In Cook's time, Naval Charts used Cook's spelling for the Headland in Cornwall, and the small village nearby mainly used the New modem English spelling, we use today. Around 1810 the small village and Headland, in Cornwall, reverted to the Old Modern English spelling of Rame.
There are many grave stones in the area, dating back to the early and mid-1700s that also used "Ram".

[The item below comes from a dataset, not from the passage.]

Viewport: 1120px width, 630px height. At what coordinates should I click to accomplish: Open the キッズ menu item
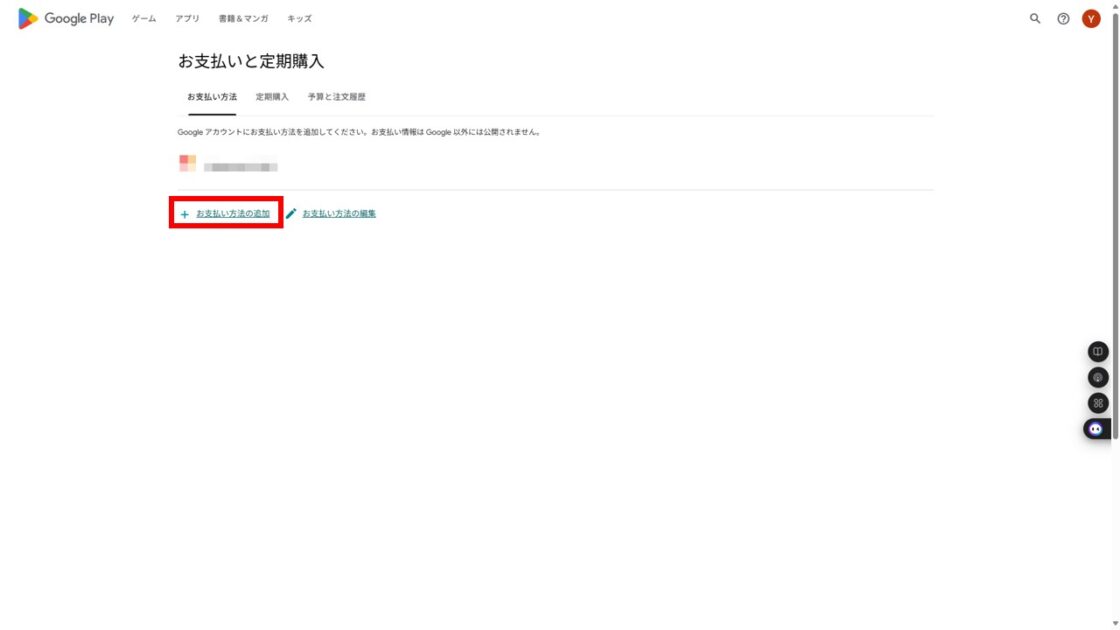point(299,19)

In 1986 one of Australia's foremost maritime historians, Lieutenant Commander Geoffrey Ingleton RAN – "An accomplished and fine Cartographer" –
wrote in his book Matthew Flinders: Navigator and Chartmaker [page 42]: "The coastlines of both New South Wales (the present Victoria) and Van Diemens Land (the present Tasmania) were carefully delineated by Flinders, considering the nature and quickness of the survey. Particularly interesting was Flinders' correct identification of Cook's Ram Head, so named for its similarity to Rame Head in England in the western approaches to Plymouth. Flinders was familiar with its characteristic appearance – a conical hill on a distinctive promontory. The only feature on this coast SW of Cape Howe which meets exactly that description is the present Rame Head. This historic headland is identical with that shown on Flinders' charts; further, the name was correctly spelt by Flinders."

There is a walking track to the "summit" of the head. However, this point lacks a clear vantage point over surrounding scrub, and is simply marked by a trig point.